Researchers at City of Hope, one of the largest cancer research and treatment organizations in the United States, published a new study explaining how they took a protein once thought to be too challenging for targeted therapy, proliferating cell nuclear antigen (PCNA), and developed a targeted chemotherapy that appears to annihilate all solid tumors in preclinical research. As the scientists continue to investigate the foundational mechanisms that make this cancer-stopping pill work in animal models, they note that there is an ongoing Phase 1 clinical trial testing the City of Hope-developed therapeutic in humans.

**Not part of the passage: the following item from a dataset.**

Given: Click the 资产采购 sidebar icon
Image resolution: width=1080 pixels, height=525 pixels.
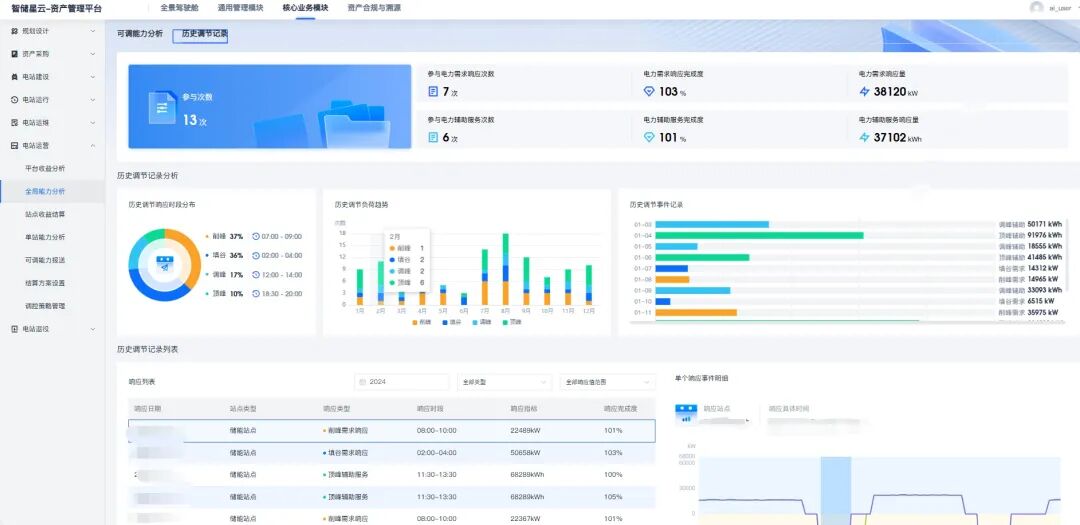Looking at the screenshot, I should pos(14,54).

Most targeted therapies focus on a single pathway, which enables wily cancer to mutate and eventually become resistant. However, the new cancer-killing pill AOH1996, targets a cancerous variant of PCNA, a protein that in its mutated form is critical in DNA replication and repair of all expanding tumors.
PCNA is like a major airline terminal hub containing multiple plane gates. Data suggests PCNA is uniquely altered in cancer cells, and this fact allowed the researchers to design a drug that targeted only the form of PCNA in cancer cells. This cancer-killing pill is like a snowstorm that closes a key airline hub, shutting down all flights in and out only in planes carrying cancer cells. The researcher says that the results have been promising. AOH1996 can suppress tumor growth as a monotherapy or combination treatment in cell and animal models without resulting in toxicity. The investigational chemotherapeutic is currently in a Phase 1 clinical trial in humans at City of Hope.
AOH1996 has been effective in preclinical research treating cells derived from breast, prostate, brain, ovarian, cervical, skin and lung cancers and is exclusively licensed by City of Hope to RLL, LLC, a biotechnology company.
The researchers tested AOH1996, a small molecule PCNA inhibitor, in more than 70 cancer cell lines and several normal control cells. They found that AOH1996 selectively kills cancer cells by disrupting the normal cell reproductive cycle.
The researcher says that no one has ever targeted PCNA as a therapeutic because it was viewed as ‘undruggable,’ but City of Hope was able to develop an investigational medicine for a challenging protein target.
As a next step, the researchers will look to better understand the mechanism of action to further improve the ongoing clinical trial in humans.